Midweek, a colonel and an assistant from the Internal Affairs Unit arrived from headquarters to interview Adán. One of the patrolmen who had been at the restaurant developed a nosebleed and was rushed to a clinic. Adán was surprised to learn that the investigation was not about him but about the hippopotamus. A radio station in Cali had received an intercepted recording of their conversation. The national media had picked up the story. The next day, Clemencia called her son to say how happy she was with the outcome of the incident. “That man spent a few years in Córdoba. People spoke badly of him. He’s an appendix of the paramilitaries, and was heavily involved in social cleansing and the protection of drug traffickers. What is he still doing in the police force and holding the rank of general no less? I’m so proud that you stood up to him. Maybe you’ll be able to clean up the mess we are in as you promised your grandfather.” Before she hang up, she told Adán that if he wanted a promotion to captain, he would need to get married first. “Where did you hear that?” Adán asked. She was right. To get to the rank of major and up, officers also needed the support of a congressman or senator. To reach colonel and general, they needed to show beyond any doubt that they were good Catholics and demonstrate that they had a stable family, meaning one wife who was the mother of all their children. “Everyone hears things. There are no secrets in Colombia.” The following week, Adán went on foot patrol with two of his men. In an alleyway, he saw young people being loaded on a police truck. A sergeant ran up to him. “My lieutenant,” he spoke in a low voice. “Once a month, we have a dragnet in order to boost our statistics. At the same time, we help the military find recruits for military service.” “You mean the people on the truck haven’t committed a crime?” The sergeant hesitated.

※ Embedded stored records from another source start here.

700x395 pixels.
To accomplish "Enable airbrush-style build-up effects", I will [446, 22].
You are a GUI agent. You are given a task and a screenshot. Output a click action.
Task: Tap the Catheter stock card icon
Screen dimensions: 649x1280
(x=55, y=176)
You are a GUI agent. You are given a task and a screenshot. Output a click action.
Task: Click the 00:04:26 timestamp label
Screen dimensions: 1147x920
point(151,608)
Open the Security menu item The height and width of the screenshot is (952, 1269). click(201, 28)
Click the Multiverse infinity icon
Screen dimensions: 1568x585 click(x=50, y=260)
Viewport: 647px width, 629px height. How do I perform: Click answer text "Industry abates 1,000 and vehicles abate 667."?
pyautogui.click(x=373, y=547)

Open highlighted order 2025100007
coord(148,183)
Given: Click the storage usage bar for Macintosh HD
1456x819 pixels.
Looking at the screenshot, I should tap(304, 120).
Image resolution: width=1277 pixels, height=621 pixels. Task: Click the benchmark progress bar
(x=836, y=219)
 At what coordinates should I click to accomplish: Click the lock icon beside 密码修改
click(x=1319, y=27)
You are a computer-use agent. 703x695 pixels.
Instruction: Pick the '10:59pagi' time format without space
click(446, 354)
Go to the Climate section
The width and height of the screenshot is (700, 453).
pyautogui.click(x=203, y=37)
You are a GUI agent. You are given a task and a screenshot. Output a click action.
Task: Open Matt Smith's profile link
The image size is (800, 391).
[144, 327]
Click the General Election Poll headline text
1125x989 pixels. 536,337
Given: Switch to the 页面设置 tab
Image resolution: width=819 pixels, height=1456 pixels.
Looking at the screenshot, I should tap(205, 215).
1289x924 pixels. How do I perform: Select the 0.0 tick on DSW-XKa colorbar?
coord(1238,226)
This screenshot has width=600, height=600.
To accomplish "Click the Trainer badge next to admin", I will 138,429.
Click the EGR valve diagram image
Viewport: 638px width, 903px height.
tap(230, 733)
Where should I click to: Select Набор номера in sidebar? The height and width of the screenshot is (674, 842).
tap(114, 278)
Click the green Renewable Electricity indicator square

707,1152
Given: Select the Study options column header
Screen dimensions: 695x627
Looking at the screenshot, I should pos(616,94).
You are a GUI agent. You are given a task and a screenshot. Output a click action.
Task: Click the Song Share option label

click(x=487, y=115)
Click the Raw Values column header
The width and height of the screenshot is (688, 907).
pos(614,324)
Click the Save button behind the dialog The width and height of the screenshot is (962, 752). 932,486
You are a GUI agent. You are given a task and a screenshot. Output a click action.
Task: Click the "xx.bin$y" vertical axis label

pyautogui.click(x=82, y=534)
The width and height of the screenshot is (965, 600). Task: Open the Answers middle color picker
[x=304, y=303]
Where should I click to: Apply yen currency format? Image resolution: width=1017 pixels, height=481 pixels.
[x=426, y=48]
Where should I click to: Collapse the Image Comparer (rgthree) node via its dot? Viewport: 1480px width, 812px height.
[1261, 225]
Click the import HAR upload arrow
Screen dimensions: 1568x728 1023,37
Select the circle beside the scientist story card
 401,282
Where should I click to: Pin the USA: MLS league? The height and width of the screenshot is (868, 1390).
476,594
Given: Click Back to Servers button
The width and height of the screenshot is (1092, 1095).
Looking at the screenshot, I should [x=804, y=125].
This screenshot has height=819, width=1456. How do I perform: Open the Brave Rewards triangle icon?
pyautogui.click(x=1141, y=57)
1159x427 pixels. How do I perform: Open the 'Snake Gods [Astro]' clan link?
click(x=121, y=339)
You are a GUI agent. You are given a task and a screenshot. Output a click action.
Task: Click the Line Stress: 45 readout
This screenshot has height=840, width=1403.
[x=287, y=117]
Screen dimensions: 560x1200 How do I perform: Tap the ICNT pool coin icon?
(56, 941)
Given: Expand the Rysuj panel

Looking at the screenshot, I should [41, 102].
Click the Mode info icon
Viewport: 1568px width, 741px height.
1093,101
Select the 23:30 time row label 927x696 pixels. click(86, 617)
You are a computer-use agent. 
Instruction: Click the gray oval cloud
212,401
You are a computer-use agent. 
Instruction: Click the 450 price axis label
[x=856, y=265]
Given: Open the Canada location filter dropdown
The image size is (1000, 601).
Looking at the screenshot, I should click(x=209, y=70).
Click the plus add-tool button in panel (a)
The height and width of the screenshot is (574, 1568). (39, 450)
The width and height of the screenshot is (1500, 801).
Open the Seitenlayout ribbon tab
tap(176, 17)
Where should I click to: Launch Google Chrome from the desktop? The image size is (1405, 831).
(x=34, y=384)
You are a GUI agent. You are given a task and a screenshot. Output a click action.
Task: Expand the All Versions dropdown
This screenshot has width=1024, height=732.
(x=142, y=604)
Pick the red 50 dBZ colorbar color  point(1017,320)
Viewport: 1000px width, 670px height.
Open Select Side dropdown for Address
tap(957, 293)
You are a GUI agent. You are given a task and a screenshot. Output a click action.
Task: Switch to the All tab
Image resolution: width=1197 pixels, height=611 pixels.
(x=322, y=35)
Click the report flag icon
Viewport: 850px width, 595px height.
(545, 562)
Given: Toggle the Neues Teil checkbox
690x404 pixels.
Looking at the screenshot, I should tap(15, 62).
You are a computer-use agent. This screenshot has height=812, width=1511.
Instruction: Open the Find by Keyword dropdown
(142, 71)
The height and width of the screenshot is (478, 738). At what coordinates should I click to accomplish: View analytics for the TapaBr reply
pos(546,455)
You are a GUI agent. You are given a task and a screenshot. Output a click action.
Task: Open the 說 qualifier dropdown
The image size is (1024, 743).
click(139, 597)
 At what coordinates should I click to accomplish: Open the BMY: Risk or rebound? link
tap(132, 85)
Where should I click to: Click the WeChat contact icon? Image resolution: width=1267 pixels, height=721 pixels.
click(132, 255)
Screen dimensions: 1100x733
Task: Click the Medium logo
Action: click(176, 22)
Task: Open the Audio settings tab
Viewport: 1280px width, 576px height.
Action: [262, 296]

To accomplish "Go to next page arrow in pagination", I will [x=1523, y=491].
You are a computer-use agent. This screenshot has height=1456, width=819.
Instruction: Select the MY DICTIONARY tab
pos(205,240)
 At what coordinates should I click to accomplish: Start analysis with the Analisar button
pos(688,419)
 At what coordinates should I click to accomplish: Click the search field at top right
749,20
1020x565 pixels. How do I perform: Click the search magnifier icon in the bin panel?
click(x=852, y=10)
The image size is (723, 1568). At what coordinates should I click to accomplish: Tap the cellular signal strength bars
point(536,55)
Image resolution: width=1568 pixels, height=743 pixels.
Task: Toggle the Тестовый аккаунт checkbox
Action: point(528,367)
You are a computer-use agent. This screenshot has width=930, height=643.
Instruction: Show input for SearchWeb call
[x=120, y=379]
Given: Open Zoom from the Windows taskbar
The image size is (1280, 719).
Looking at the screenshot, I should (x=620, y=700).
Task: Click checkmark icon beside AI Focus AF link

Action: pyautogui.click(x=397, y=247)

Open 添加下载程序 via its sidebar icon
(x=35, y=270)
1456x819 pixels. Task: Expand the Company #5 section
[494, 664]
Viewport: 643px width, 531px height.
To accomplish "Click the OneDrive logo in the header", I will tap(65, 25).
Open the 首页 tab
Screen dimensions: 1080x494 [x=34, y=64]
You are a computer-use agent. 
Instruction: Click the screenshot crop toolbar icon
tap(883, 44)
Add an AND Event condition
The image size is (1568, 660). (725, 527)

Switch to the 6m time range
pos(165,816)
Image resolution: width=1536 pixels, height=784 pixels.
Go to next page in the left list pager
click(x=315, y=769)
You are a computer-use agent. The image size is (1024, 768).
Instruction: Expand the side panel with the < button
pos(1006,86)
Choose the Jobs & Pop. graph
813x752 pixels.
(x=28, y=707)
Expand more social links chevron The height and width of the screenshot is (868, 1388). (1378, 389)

“None that we know of.” “Release them immediately!” Adán ordered. A small crowd which had gathered witnessed both the arrest and release. Adán walked into a fast food cafeteria with two of his patrolmen. A few of the diners gave him a nod. He sensed that people were talking about him. He paid for the three meals before accepting the food. A couple walked up to him and shook his hand. “My wife and I wish you the best of luck with your assignment in our community,” the man said. His wife had a broad smile. “He’ll be a picaflor, a hummingbird,” she said when they returned to their table. “He will hover over the town’s flowers and feed on the nectar as he chooses.” The following Sunday, with his mother’s words still ringing in his ears, Adán went to mass. A young priest started an energetic sermon on forgiveness. “Who among us doesn’t have an enemy? Raise your hand.” An old woman stood up with the help of a young girl next to her. The priest asked her to explain why she didn’t think she had enemies. “Because all the sons-of-bitches are dead.” The woman’s granddaughter was embarrassed. Adán recognized her from the crowd which had watched him release the prisoners. Her name was Carmen Alicia. She was a physiotherapist who treated oil workers to overcome their stress. She would become the young lieutenant’s wife before he made it to captain. When the radio operator heard the rumour that Adán was getting married to Carmen Alicia, she was troubled. Her friends in Puerto Asis had described her as wild. At 13, she had been sent away to a boarding school in Puerto Asis run by nuns. On Saturday evenings, a radio program featured a boy who sang beautifully. His voice carried Carmen Alicia away. She started writing the boy letters which she gave to a friend outside the school’s walls to deliver to the radio station. The friend brought back the singer’s replies.
They giggled together and she daydreamed. After a few months, she was shocked when her friend announced that she was the one who would marry the singer. Carmen Alicia escaped from school and eloped with the 15-yearold. They found a drunken priest in a nearby village to marry them. Within days, the marriage was annulled and she was forcibly returned home, stigmatized. She received affection only from her grandmother while she waited for someone from outside Putumayo to marry and take her as far away as possible.